The most influential leader, the Kazakh President Nursultan Nazarbaev, met no less than five American presidents during his long period in power, and it was Barack Obama who formalised the format that has since spread to other international levels.
Nazarbaev's successor, Kasym-Žomart Tokaev, made two official visits to the US, discussing various possibilities for cooperation in the fields of investment, trade and even artificial intelligence, concluding a number of important agreements, so much so that Washington became Astana's second largest economic partner after Moscow.
In 2023, the five Central Asian presidents met with President Biden, addressing the sensitive issue of the effects of sanctions against Russia and attempts to circumvent them through Central Asia. After the meeting, the White House issued a communiqué stating that energy security issues in the region were mainly discussed, without touching on human rights issues, as many would like to see today.
However, Biden called the meeting a ‘historic moment’ and called for it to be more frequent and constructive.
Eurasia specialist Catherine Putz, editor of the American magazine The Diplomat, observes that ‘neither Harris nor Trump have hinted at the possibility of continuing the 5+1 summits’, and believes that the Democratic candidate seems unwilling to renew them, despite the one that took place with Biden, whose deputy she still is, due to her greater sensitivity to the issue of human rights, which Central Asian presidents are very unwilling to address outside of their own context.
Kyrgyz scholar Ališer Khamidov also considers the platform ineffective, and does not believe it will be developed further, whoever the new tenant of the White House is after 5 November.
Russia does not intend to leave these lands to American and Western influence, and almost every month senior officials from Moscow visit these parts, starting with President Vladimir Putin himself and Foreign Minister Sergei Lavrov.
The presidents of the Central Asian countries themselves often fly to Moscow, maintaining many personal relationships with Putin and the Russians, and remaining linked to the Russian space at various levels, including the institutional levels of the Eurasian Economic Union and the Csto military alliance.
The Americans realise that they cannot compete on this level with the Russians, and according to Khamidov ‘bilateral meetings with each partner in the region could be more fruitful’.

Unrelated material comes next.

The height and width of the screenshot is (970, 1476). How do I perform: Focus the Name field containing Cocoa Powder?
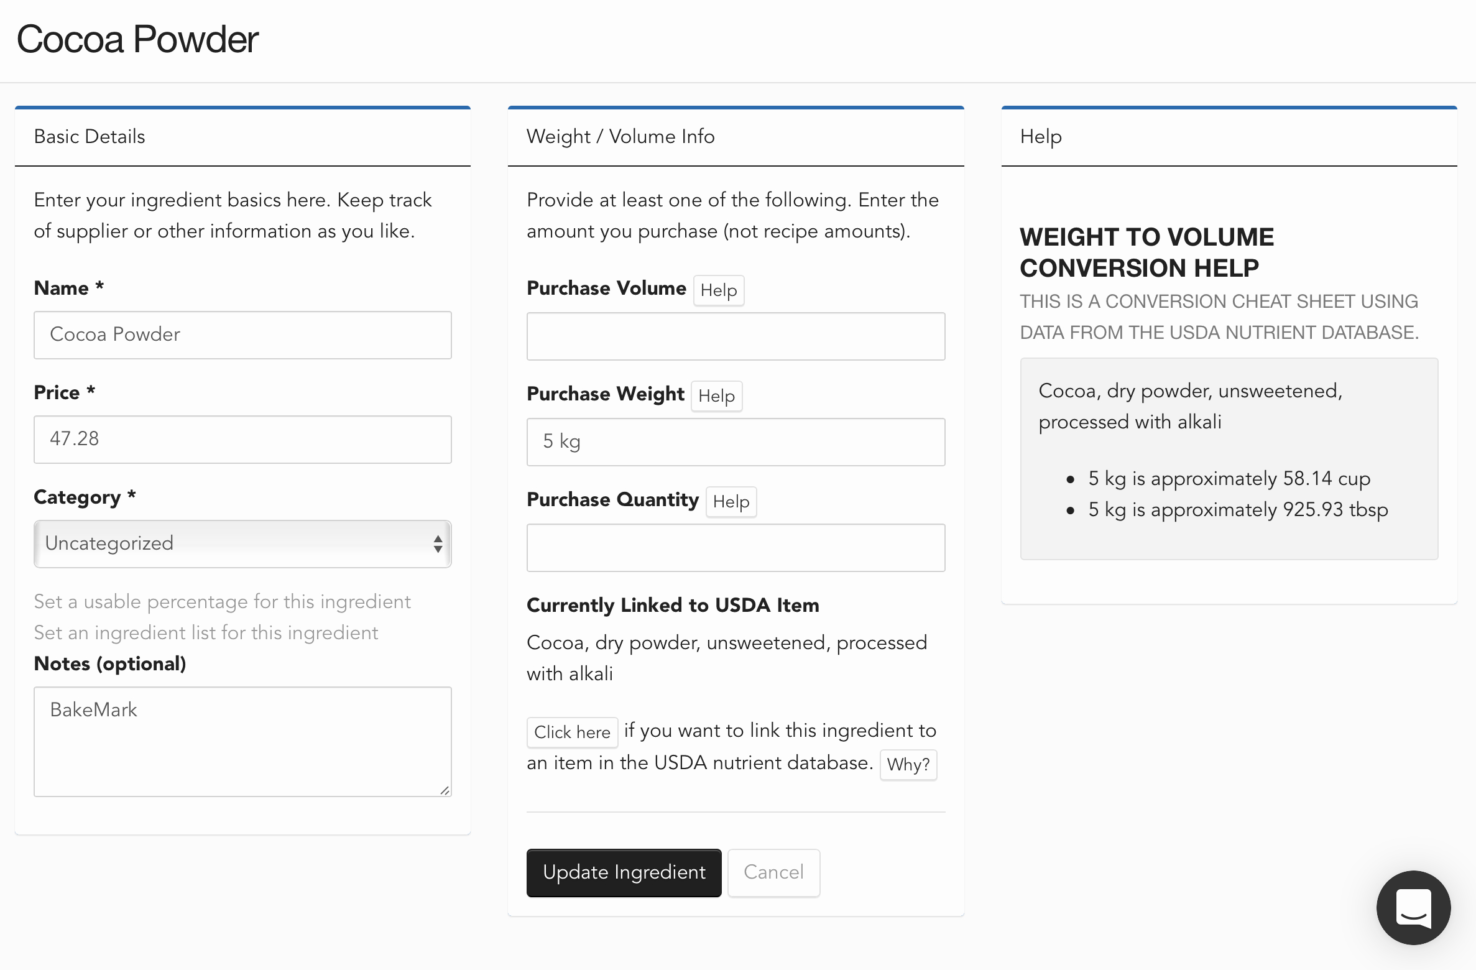click(242, 335)
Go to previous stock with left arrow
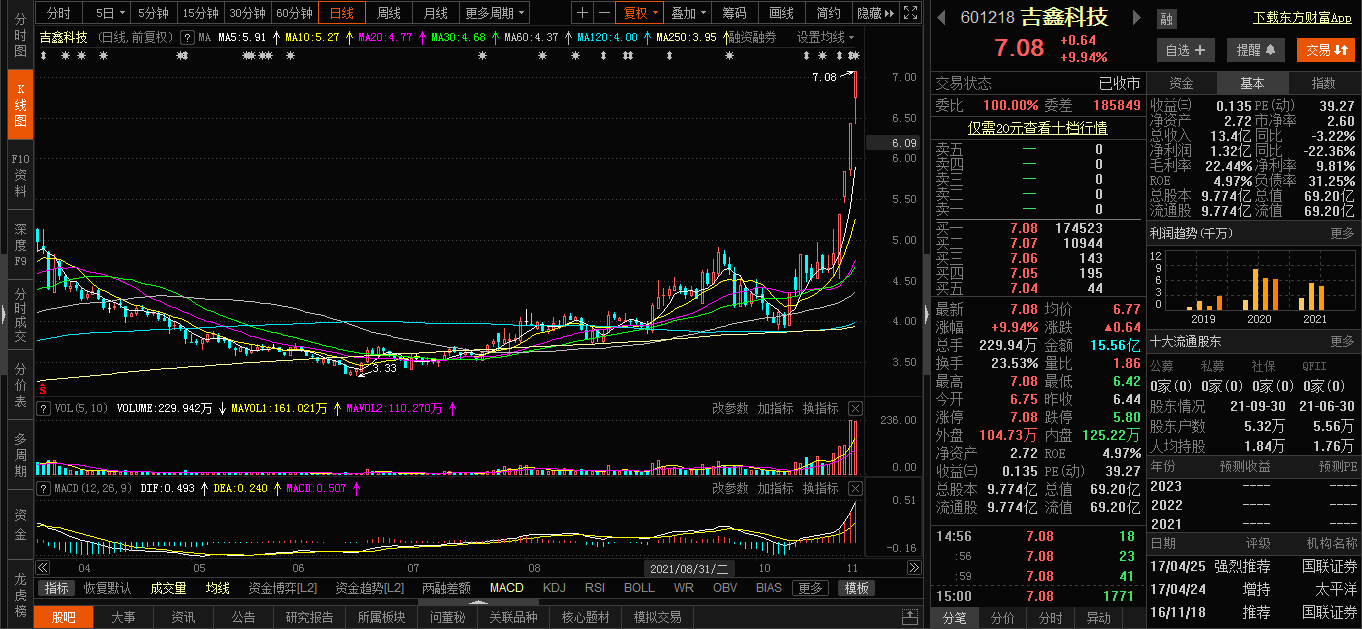Screen dimensions: 1362x629 tap(940, 18)
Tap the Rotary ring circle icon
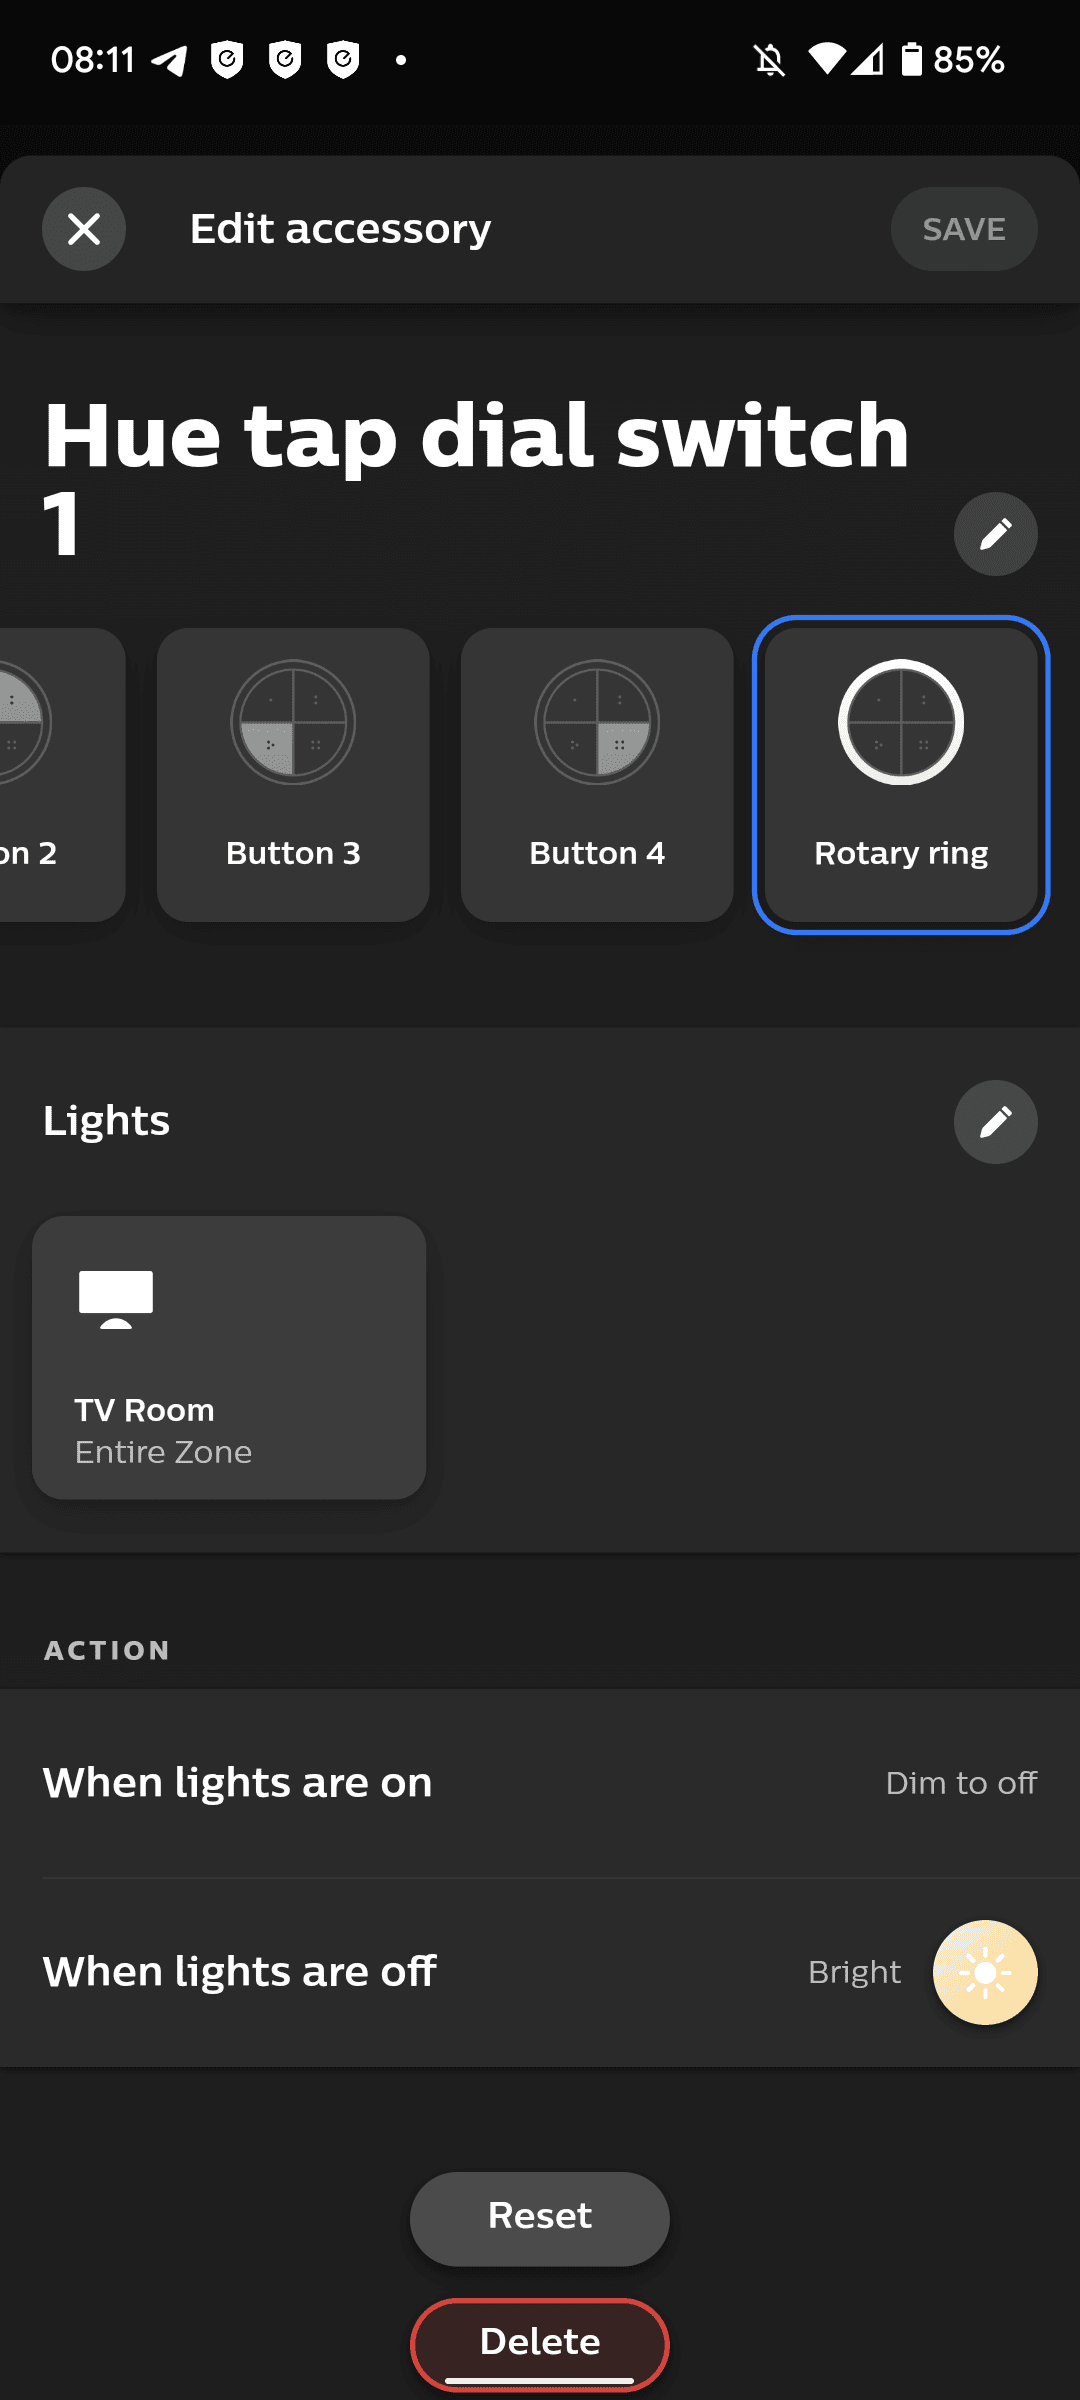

Obviously, everyone is waiting to know the positions of Harris and Trump with respect to the war in Ukraine; the former has stated that she is ready to support Kiev ‘in whatever is necessary to counter Russian aggression’, without saying too much, while Trump has been repeating for a long time that if he is elected he will ‘end the war in 24 hours’, bringing the two sides in the conflict to the negotiating table.